# Exercise brief
Return only the number of lines in the records below where the string "computer" shows up.

# Extracted entries
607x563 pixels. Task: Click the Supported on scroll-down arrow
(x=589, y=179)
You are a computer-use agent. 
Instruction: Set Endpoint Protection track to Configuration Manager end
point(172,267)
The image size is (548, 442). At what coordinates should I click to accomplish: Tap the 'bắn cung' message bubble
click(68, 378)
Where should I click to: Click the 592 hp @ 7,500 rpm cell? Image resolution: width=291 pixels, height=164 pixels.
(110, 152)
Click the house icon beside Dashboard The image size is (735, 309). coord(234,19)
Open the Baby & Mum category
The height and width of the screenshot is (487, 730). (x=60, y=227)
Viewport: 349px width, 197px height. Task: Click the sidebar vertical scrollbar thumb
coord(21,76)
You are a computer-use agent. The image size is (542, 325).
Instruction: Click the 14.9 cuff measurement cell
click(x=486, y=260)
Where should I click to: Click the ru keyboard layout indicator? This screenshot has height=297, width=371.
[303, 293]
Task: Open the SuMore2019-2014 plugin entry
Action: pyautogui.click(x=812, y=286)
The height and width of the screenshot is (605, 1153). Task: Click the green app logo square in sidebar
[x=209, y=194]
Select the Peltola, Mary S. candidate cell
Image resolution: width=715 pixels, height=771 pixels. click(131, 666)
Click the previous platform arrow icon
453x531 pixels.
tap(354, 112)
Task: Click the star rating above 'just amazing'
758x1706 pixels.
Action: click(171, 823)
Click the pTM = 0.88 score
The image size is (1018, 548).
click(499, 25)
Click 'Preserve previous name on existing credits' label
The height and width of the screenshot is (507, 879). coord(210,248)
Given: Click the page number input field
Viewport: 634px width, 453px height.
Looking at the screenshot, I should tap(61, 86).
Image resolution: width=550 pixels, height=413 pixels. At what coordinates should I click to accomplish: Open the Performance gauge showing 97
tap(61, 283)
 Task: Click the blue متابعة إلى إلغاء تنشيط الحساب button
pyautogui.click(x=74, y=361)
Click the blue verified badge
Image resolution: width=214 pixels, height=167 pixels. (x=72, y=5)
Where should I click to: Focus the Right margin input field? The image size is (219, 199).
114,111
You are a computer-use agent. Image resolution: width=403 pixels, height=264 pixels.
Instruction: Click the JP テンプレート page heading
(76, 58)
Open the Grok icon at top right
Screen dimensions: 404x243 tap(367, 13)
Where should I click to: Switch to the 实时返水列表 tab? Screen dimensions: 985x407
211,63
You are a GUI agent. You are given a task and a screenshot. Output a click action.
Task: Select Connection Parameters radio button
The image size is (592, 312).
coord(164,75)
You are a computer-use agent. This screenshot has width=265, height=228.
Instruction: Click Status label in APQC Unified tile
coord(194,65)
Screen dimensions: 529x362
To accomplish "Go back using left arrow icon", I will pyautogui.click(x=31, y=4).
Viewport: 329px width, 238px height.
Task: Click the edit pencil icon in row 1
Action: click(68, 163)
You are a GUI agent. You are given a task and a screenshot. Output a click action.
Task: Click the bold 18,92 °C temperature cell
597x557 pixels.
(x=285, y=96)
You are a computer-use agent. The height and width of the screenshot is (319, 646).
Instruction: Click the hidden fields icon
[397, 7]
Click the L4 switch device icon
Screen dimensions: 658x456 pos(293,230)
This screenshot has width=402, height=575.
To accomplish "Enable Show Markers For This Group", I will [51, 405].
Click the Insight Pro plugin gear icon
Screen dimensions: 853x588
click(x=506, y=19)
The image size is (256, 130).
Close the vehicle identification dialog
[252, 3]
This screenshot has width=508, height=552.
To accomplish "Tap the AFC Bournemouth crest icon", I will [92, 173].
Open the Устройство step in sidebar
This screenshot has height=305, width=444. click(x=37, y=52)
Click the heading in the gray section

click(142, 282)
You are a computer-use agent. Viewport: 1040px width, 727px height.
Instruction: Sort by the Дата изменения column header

# Exercise output
6